SAMARINDA: Ketua Komisi I DPRD Kota Samarinda, Samri Shaputra, menegaskan pihaknya akan menindaklanjuti sengketa lahan 13,6 hektare di RT 05 Kelurahan Handil Bakti, Kecamatan Palaran, dengan melakukan pengecekan lapangan setelah kedua belah pihak menyerahkan berkas kepemilikan tanah.
Samri yang memimpin rapat dengar pendapat (hearing) pada Rabu, 17 September 2025, menyebut konflik muncul karena masyarakat merasa lahan mereka belum pernah dibebaskan, sementara PT Internasional Prima Coal (IPC) mengklaim sudah melakukan pembebasan.
“Mereka mengaku menguasai lahan itu sejak 2001, tapi sekarang dikuasai oleh IPC. Dewan akan mempelajari berkas, melibatkan tenaga profesional, lalu turun ke lapangan untuk melihat langsung,” ujarnya.
Ia juga menyinggung potensi tumpang tindih kepemilikan dan dugaan salah bayar.
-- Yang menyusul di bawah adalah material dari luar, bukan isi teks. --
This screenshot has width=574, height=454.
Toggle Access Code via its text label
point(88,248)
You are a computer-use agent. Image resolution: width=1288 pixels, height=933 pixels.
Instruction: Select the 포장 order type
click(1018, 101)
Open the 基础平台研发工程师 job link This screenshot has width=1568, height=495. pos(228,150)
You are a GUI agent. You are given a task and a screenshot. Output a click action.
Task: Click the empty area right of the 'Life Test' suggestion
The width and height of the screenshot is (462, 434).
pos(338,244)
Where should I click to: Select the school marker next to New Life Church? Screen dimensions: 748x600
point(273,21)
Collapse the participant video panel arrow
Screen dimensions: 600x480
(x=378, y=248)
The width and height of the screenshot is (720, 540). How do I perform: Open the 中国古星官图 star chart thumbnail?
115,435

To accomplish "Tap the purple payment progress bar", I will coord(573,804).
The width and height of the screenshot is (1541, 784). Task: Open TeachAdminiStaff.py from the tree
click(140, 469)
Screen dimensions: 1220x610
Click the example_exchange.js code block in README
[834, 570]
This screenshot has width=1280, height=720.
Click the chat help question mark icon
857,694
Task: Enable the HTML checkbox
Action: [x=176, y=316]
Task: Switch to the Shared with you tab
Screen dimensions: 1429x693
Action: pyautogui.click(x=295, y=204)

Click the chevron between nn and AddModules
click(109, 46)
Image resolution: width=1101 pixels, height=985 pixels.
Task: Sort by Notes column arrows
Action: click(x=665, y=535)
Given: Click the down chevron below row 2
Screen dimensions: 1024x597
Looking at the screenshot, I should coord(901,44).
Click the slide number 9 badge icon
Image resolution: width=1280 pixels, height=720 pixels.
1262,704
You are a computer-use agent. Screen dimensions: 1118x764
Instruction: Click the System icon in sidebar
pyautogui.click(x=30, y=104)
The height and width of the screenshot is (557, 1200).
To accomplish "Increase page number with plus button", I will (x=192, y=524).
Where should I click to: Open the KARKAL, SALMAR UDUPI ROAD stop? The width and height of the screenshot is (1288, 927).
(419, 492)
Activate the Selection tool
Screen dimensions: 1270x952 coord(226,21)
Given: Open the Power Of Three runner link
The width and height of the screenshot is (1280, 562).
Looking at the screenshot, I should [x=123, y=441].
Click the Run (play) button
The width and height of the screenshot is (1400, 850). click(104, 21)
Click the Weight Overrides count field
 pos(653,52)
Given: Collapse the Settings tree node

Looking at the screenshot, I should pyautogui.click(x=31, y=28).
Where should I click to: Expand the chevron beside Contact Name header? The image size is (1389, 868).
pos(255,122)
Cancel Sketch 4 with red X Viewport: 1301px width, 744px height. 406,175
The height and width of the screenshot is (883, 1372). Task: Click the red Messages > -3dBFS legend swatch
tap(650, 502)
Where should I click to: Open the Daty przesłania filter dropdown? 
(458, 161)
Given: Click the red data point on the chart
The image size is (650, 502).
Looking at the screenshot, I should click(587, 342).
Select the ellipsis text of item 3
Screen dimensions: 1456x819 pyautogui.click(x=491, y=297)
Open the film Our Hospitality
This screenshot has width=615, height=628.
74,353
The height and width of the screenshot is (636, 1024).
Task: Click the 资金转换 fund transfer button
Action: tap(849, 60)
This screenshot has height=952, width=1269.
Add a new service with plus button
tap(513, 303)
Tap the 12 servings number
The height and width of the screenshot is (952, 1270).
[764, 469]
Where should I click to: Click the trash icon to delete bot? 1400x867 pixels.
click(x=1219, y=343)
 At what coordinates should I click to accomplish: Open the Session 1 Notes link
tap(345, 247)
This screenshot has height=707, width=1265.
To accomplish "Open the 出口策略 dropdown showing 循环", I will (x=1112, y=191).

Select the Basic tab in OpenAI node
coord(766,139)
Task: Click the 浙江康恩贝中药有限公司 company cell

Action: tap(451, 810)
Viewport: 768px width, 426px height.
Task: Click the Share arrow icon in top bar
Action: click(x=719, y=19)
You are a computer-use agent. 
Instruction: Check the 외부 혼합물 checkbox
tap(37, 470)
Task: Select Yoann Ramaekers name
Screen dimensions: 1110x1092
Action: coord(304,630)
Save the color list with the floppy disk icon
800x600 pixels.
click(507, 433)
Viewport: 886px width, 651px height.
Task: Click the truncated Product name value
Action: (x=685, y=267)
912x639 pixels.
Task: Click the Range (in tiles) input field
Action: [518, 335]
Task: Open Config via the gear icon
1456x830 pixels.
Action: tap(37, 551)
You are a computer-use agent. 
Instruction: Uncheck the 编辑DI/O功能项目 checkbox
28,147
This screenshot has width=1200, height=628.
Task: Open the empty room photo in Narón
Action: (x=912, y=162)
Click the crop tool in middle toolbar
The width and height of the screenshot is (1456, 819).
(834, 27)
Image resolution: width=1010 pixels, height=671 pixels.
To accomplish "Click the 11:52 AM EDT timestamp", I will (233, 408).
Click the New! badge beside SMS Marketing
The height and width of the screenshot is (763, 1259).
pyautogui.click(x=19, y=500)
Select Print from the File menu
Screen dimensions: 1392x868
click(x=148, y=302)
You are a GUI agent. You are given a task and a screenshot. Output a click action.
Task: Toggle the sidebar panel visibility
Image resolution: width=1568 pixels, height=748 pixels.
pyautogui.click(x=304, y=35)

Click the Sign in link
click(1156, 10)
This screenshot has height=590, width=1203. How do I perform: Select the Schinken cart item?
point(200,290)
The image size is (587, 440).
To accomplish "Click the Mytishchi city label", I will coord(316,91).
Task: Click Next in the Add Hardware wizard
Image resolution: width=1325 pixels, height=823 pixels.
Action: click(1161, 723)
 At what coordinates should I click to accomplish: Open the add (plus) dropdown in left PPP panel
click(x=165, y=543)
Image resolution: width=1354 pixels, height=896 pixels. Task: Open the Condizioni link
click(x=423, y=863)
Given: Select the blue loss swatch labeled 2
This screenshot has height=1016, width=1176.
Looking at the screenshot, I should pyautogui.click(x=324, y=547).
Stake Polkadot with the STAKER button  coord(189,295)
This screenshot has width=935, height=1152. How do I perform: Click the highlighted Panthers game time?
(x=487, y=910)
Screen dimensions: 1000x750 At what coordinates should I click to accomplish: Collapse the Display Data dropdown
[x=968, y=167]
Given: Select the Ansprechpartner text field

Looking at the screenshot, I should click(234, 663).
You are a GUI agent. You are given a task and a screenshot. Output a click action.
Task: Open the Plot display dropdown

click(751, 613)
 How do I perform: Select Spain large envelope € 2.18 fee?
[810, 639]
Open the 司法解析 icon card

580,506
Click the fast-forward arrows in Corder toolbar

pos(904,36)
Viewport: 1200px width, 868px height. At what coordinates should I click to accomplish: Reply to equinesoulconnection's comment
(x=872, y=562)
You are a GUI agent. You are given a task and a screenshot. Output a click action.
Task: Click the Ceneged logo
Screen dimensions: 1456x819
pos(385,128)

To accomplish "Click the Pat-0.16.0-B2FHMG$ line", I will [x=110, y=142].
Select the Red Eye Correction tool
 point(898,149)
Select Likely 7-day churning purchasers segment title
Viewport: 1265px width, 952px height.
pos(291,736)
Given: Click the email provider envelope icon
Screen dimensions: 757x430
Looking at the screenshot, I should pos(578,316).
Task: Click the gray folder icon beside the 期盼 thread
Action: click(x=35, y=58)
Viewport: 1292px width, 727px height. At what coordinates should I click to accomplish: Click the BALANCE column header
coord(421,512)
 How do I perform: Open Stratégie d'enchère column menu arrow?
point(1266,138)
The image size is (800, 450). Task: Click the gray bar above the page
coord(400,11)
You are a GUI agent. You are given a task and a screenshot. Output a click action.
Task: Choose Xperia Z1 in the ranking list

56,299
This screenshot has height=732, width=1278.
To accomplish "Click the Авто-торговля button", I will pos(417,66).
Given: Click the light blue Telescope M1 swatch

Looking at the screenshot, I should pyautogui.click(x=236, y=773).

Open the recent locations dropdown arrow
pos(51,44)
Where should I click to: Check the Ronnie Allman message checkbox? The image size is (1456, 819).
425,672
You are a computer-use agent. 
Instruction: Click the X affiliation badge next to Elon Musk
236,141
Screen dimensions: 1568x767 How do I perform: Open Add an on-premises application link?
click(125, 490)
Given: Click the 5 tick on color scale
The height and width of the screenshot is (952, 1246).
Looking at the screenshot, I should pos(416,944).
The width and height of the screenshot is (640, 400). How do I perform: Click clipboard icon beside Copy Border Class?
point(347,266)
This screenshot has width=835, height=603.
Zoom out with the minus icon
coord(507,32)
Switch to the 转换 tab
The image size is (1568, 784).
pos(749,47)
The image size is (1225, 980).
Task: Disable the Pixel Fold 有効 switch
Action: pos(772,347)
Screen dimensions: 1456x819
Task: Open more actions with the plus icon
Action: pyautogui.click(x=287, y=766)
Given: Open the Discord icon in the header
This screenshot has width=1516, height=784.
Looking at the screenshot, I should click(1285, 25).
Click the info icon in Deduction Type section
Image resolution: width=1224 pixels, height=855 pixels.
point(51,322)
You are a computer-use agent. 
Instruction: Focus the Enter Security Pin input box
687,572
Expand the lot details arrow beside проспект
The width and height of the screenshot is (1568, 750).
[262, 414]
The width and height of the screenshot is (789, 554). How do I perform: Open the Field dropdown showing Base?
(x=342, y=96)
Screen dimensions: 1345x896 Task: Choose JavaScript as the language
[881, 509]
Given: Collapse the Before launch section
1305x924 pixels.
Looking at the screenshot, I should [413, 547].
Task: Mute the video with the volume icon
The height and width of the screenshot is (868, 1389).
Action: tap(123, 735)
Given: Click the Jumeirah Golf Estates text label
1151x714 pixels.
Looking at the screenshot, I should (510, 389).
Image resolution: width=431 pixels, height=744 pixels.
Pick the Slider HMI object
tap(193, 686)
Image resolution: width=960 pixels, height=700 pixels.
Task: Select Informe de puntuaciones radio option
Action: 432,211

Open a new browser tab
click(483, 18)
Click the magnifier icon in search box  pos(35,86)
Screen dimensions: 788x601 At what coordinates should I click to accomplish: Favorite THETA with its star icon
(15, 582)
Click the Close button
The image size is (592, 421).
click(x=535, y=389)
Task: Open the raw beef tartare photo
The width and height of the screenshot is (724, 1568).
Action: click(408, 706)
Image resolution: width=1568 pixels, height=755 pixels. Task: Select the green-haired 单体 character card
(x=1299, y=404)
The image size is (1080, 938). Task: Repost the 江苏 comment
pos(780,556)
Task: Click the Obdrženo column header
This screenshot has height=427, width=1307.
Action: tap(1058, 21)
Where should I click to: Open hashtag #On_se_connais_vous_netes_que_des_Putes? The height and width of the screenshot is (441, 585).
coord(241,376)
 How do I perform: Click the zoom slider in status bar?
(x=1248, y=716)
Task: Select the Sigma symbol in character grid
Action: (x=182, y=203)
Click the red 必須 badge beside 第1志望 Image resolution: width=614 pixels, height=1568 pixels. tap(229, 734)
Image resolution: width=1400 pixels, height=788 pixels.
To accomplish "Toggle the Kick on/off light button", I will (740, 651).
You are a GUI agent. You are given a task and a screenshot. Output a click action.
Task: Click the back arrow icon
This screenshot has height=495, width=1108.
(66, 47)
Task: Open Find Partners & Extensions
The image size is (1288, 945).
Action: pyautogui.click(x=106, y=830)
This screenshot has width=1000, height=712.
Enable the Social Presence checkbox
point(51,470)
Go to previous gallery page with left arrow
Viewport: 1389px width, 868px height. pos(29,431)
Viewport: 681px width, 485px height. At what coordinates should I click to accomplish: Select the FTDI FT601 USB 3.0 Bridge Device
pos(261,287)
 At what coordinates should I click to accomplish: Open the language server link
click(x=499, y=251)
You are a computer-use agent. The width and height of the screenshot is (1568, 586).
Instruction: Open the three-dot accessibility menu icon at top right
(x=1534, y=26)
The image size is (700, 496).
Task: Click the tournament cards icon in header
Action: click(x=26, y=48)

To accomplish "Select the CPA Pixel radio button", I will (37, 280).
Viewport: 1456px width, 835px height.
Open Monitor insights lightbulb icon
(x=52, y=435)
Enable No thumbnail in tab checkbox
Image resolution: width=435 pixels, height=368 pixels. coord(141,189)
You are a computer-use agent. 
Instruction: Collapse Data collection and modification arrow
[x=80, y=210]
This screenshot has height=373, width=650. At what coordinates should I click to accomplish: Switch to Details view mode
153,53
Menurutnya, kasus serupa sering terjadi di lapangan, di mana satu bidang tanah diklaim lebih dari satu orang.
“Makanya kita perlu buktikan siapa pemilik sahnya. Jangan sampai pembebasan dilakukan kepada orang yang salah,” tegas Samri.
Kuasa hukum warga, Paulinus Dugis, menyebut kasus ini sudah tiga kali dibahas di DPRD.
Ia menegaskan dokumen kepemilikan kliennya jelas, ditandatangani pemerintah setempat, RT, serta saksi batas yang juga mengalami kerugian.
“Kalau lahan itu sudah dibebaskan, surat tanah harus diambil. Faktanya surat asli masih dipegang klien kami,” ujarnya.
Paulinus menyebut ada tiga keluarga besar yang menjadi kliennya, dengan total klaim lahan 13,6 hektare yang telah ditanami pohon buah dan bangunan pondok.
Namun sekitar 80 persen lahan sudah rusak akibat aktivitas alat berat.
“Dulu bisa panen buah untuk dijual, sekarang tidak bisa lagi,” tambahnya.
Sementara itu, kuasa hukum PT IPC, Robert Nababan, menegaskan perusahaan telah membeli lahan dari 15 orang yang disebut sebagai pemilik sah.
“Kami tidak menolak fakta, tapi lokasi objek sengketa harus dipastikan. Jangan sampai terjadi tumpang tindih klaim,” jelasnya.